My final objective is to create a column called 'Status' that indicates if active or cancelled based on the name of a sheet. I need it to check if the sheetname start with the word 'Full Member List'. If so then Active, else the Status column should be Cancelled. How do I do this below? I only need help with the one line in this code where I have commented #need help with below line. I get an invalid syntax error for that line
My attempt-
import pandas as pd
import os
from openpyxl import load_workbook
cols_to_drop = ['PSI ID','PSIvet Region','PSIvet region num','Fax','County','Ship state']

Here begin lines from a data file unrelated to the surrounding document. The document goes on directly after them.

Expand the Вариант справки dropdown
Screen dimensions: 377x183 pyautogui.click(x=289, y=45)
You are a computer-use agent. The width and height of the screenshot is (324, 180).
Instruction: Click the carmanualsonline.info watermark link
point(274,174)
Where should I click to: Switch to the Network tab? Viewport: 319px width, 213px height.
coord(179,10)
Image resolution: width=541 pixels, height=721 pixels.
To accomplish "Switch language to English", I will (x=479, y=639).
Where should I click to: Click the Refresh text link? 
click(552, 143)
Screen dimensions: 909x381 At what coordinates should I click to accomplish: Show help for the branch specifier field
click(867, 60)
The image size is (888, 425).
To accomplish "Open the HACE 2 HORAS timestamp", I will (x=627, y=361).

column_name_update_map = {'Account name': 'Company Name','Billing address':'Address','Billing city':'City','Billing State':'State','Billing state':'State'}
for file in os.listdir("C:/Users/hh/Desktop/autotranscribe/python/Matching"):
if file.startswith("PSI"):
dfs = pd.read_excel(file, sheet_name=None,skiprows=5)
output = dict()
for ws, df in dfs.items():
if any(ws.startswith(x) for x in ["New Members", "PVCC"]):
continue
temp = df
#need help with below line
temp['Status'] = "Active" if any(ws.startwith(x) for x in == "Full Member List" else "Cancelled" )
#drop unneeded columns
temp = df.drop(cols_to_drop, errors="ignore", axis=1)
#rename columns
temp = temp.rename(columns=column_name_update_map)
#drop empty columns
temp = temp.dropna(how="all", axis=1)
temp['Partner'] = "PSI"
output[ws] = temp
writer = pd.ExcelWriter(f'{file.replace(".xlsx","")} (updated headers).xlsx')

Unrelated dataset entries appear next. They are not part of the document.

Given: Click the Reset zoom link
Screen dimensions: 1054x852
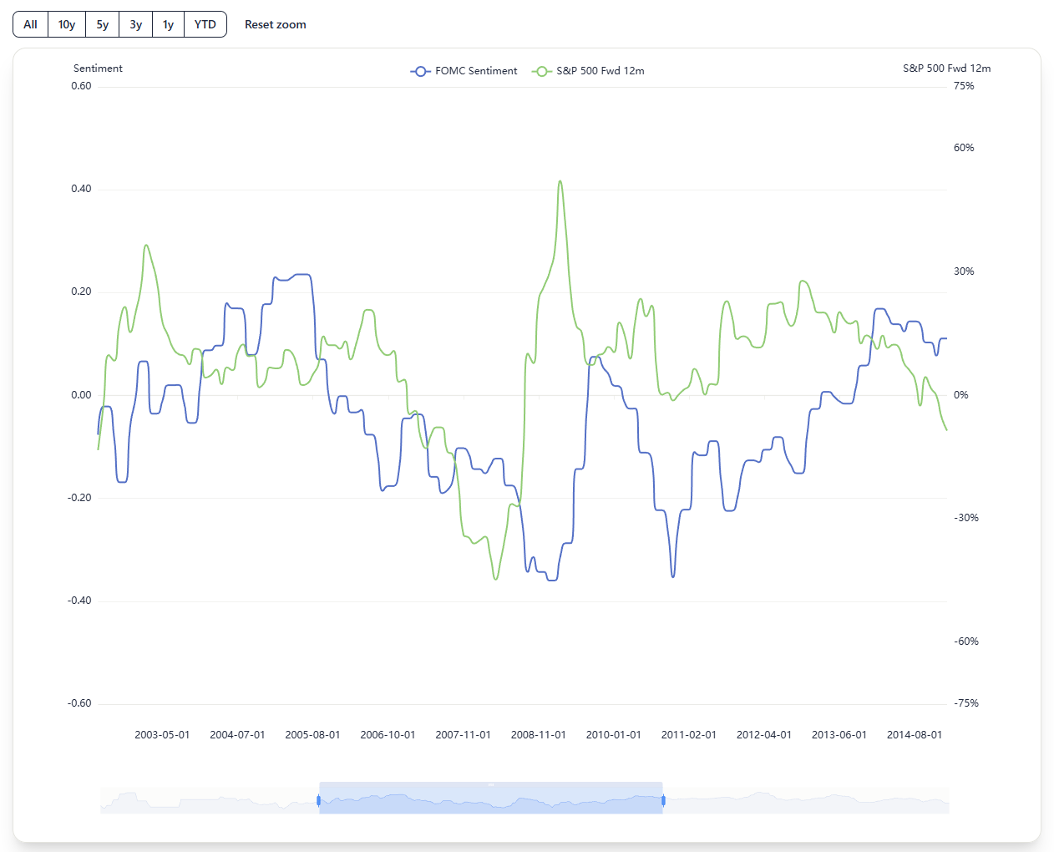Looking at the screenshot, I should coord(275,24).
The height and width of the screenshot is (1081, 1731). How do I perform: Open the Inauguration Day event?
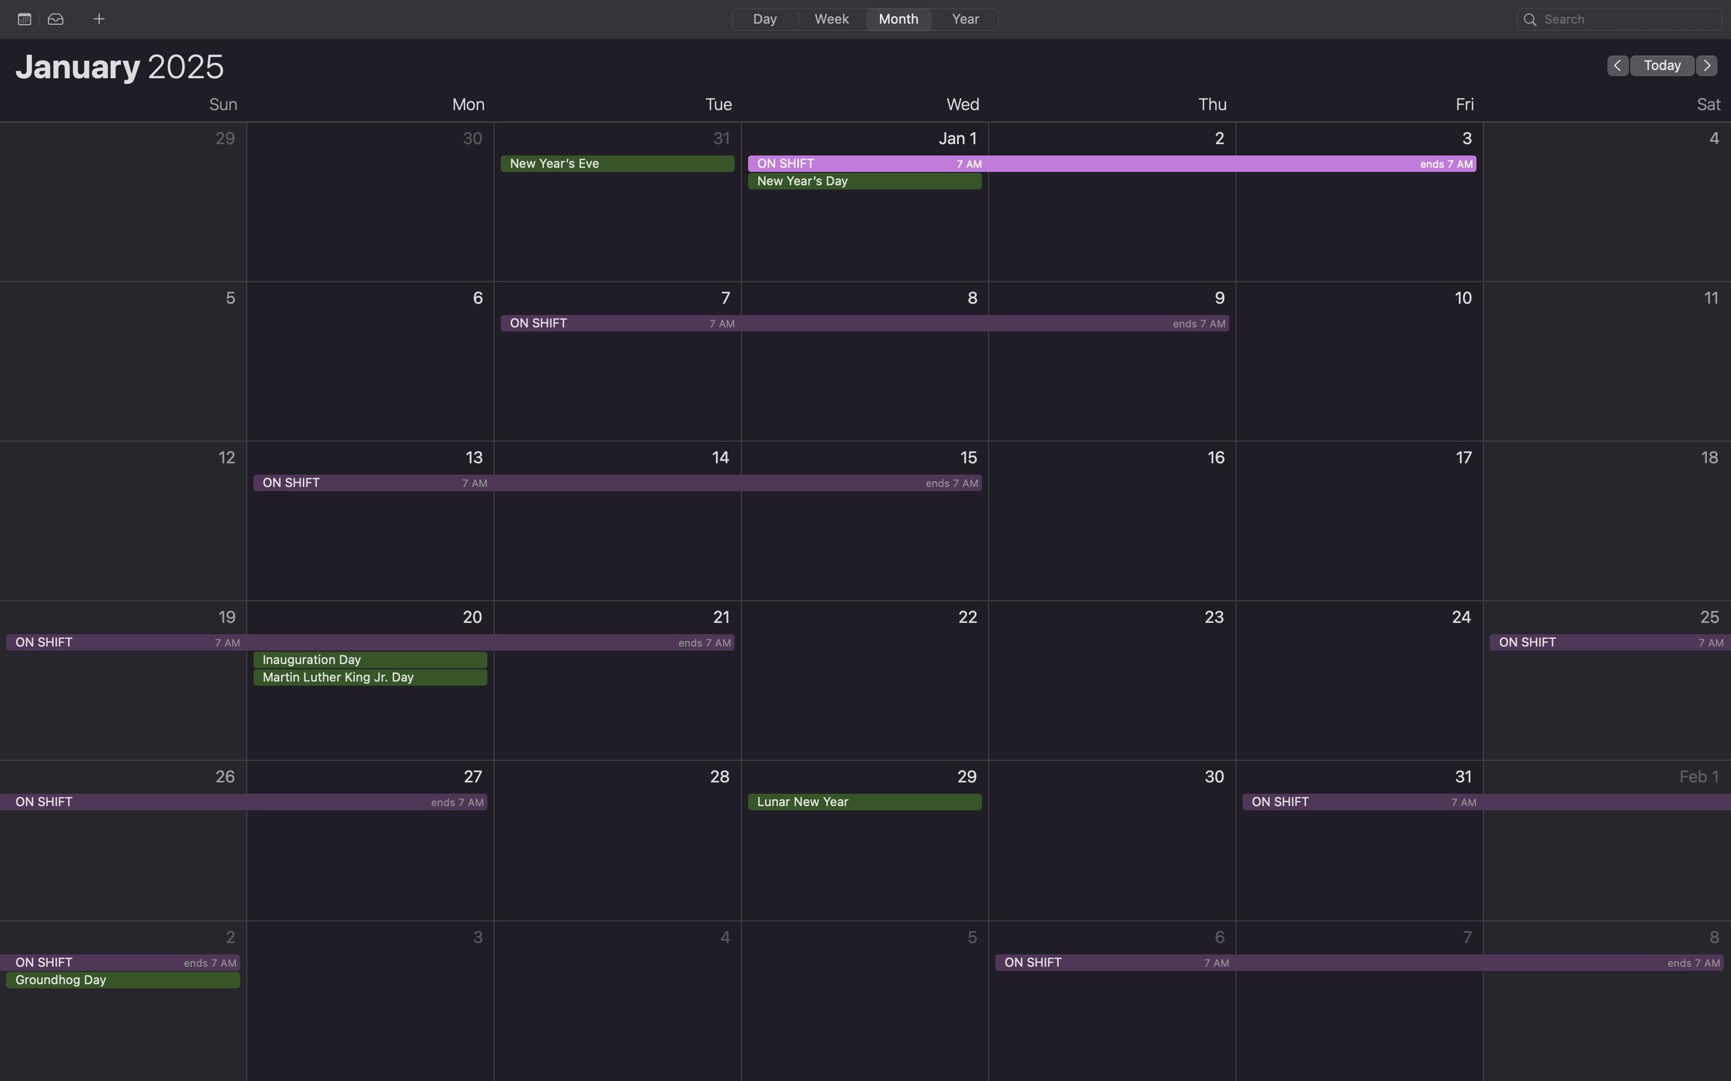click(370, 659)
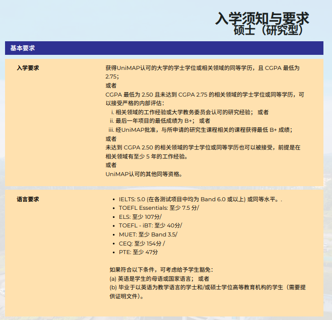Click the line UniMAP认可的其他同等资格
Viewport: 332px width, 320px height.
tap(144, 174)
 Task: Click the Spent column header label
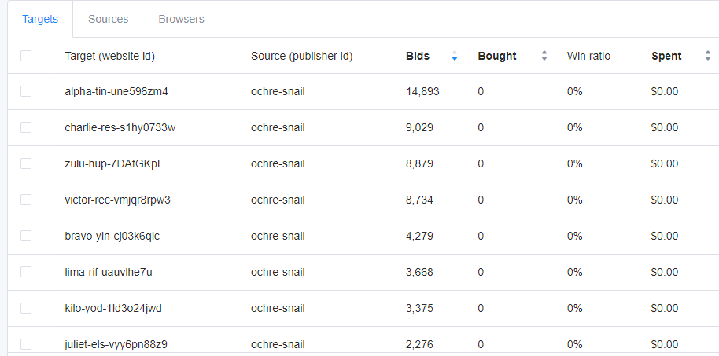point(666,56)
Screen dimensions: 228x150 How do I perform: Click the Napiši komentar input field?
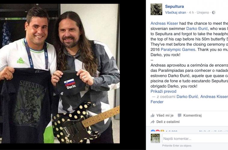(195, 139)
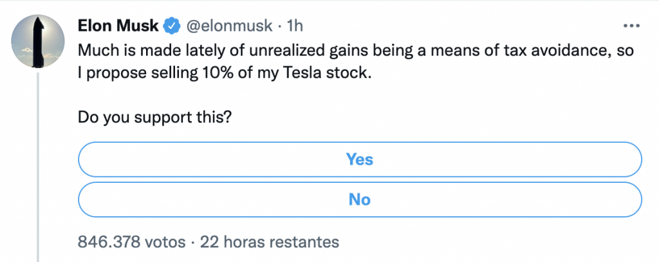Vote Yes in the poll
The width and height of the screenshot is (659, 262).
click(x=360, y=159)
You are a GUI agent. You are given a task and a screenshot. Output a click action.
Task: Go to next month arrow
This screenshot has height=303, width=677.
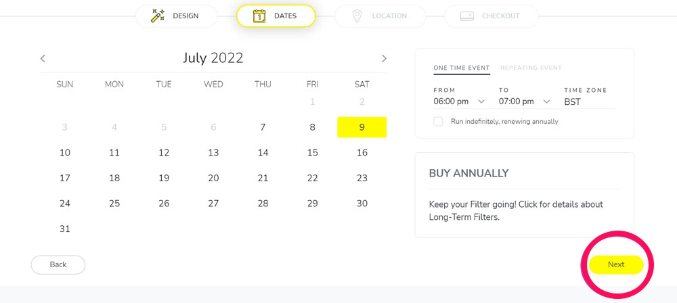(384, 58)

for ws, df in output.items():
df.to_excel(writer, index=None, sheet_name=ws)
writer.save()
writer.close()
CodePudding user response:
I think you need to:
- fix the indenting in your code on the line reading
temp = df
- fix the typo "startwith" to be
startswith
- consider adding logic to ignore files containing
(updated headers)
- change the line you are asking about to this:
temp['Status'] = "Active" if ws.startswith("Full Member List") else "Cancelled"

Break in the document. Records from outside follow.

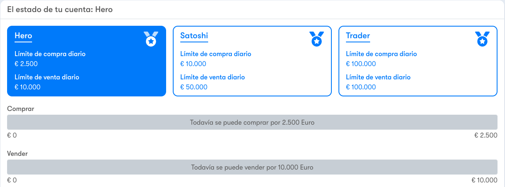The image size is (505, 187).
Task: Click Hero's € 2.500 daily buy limit
Action: coord(26,64)
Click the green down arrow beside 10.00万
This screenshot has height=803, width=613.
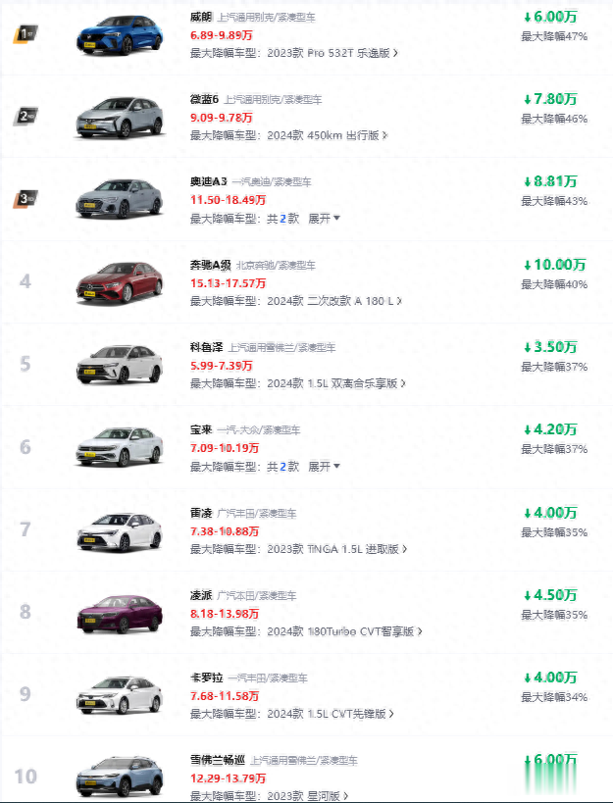[x=527, y=265]
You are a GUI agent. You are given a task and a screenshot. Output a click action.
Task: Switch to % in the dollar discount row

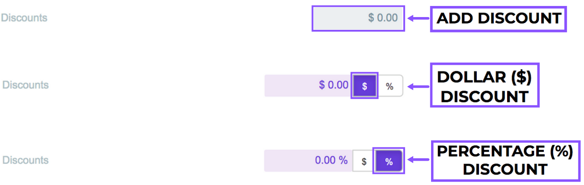pos(390,86)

An updated version of your code looks like this:
import pandas as pd
import os
from openpyxl import load_workbook
cols_to_drop = ['PSI ID','PSIvet Region','PSIvet region num','Fax','County','Ship state']
column_name_update_map = {'Account name': 'Company Name','Billing address':'Address','Billing city':'City','Billing State':'State','Billing state':'State'}
for file in os.listdir("."):
if file.startswith("PSI") and "(updated headers)" not in file:
dfs = pd.read_excel(file, sheet_name=None,skiprows=5)
output = dict()
for ws, df in dfs.items():
if any(ws.startswith(x) for x in ["New Members", "PVCC"]):
continue
temp = df
temp['Status'] = "Active" if ws.startswith("Full Member List") else "Cancelled"
#drop unneeded columns
temp = df.drop(cols_to_drop, errors="ignore", axis=1)
#rename columns
temp = temp.rename(columns=column_name_update_map)
#drop empty columns
temp = temp.dropna(how="all", axis=1)
temp['Partner'] = "PSI"
output[ws] = temp
writer = pd.ExcelWriter(f'{file.replace(".xlsx","")} (updated headers).xlsx')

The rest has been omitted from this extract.